Winfried Adalbert Etzel: Taming Data Governance in the Wild

This week we’re highlighting Winfried Adalbert Etzel, Senior Specialist for Data Management at Equinor, DAMA-registered educator, and author of the upcoming book Data Governance in the Wild.

Bringing an unconventional background in history, political science, and law to the tech world, Winfried applies source criticism and institutional design to modern data challenges. He translates strategic intent into operational reality, helping organizations move beyond bureaucracy toward true accountability. In this interview, Winfried explains why the current “wild” state of data is a prime opportunity for rethinking and why the best data professionals are often negotiators rather than just coders.

Hyperight.com: What’s the best way to describe your job to someone outside tech?

Winfried Adalbert Etzel: I help Equinor and my students to take responsibility for their data. Most companies collect enormous amounts of information, but few have figured out who is accountable for it, who decides what it means, or what happens when things go wrong. I help them build that clarity. Not through more bureaucracy, but through better coordination between people, processes, and technology.

Hyperight.com: What originally sparked your interest in AI/data, and what keeps you inspired today?

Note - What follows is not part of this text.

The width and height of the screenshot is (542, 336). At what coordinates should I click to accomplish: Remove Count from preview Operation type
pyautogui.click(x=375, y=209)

Winfried Adalbert Etzel: History, oddly enough. If you study history, you learn source criticism. You learn how to evaluate a text written by someone, for a certain purpose, at a certain point in time. We are doing exactly the same with data and AI now. Why was that model trained? On what dataset? What was the context?

What keeps me inspired is that the field is still wild. We have not solved data governance. The assumptions we built it on have collapsed. That means everything is up for rethinking. That is exciting, not discouraging.

Hyperight.com: What is one challenge you’re trying to solve, and why does it matter?

Winfried Adalbert Etzel: How to make accountability work in distributed environments without centralizing control. The old model of a central governance team dictating rules does not scale. But pure domain autonomy fragments accountability until nobody owns anything. The challenge is balancing autonomy and alignment. It matters because when accountability fragments, trust fragments.

Hyperight.com: A tool you can’t live without (tech or not)?

Winfried Adalbert Etzel: Anthropic’s Claude. For all its worth, from ideation to rethinking. From planning to organizing.

Hyperight.com: What trend in data or AI do you think will shape the Nordic region the most?

Winfried Adalbert Etzel: Accountability. The Nordics have a strong tradition of public trust in institutions. AI and data without accountability erodes that trust fast. And the critical insight is that AI governance is not a separate discipline. We were already moving towards distributed landscapes and computational governance before 2022. AI accelerated the same development. If we treat it as something apart, we just create another blind spot.

Hyperight.com: What’s one piece of advice you’d give to others entering the data and AI field?

Winfried Adalbert Etzel: Stop reaching for blueprints. Blueprint data governance does not exist. And remember: the problems are rarely technical. They are about meaning, ownership, and coordination. The best data professionals can sit in a room with a business leader and a data engineer and translate between them. That skill is negotiation, not coding.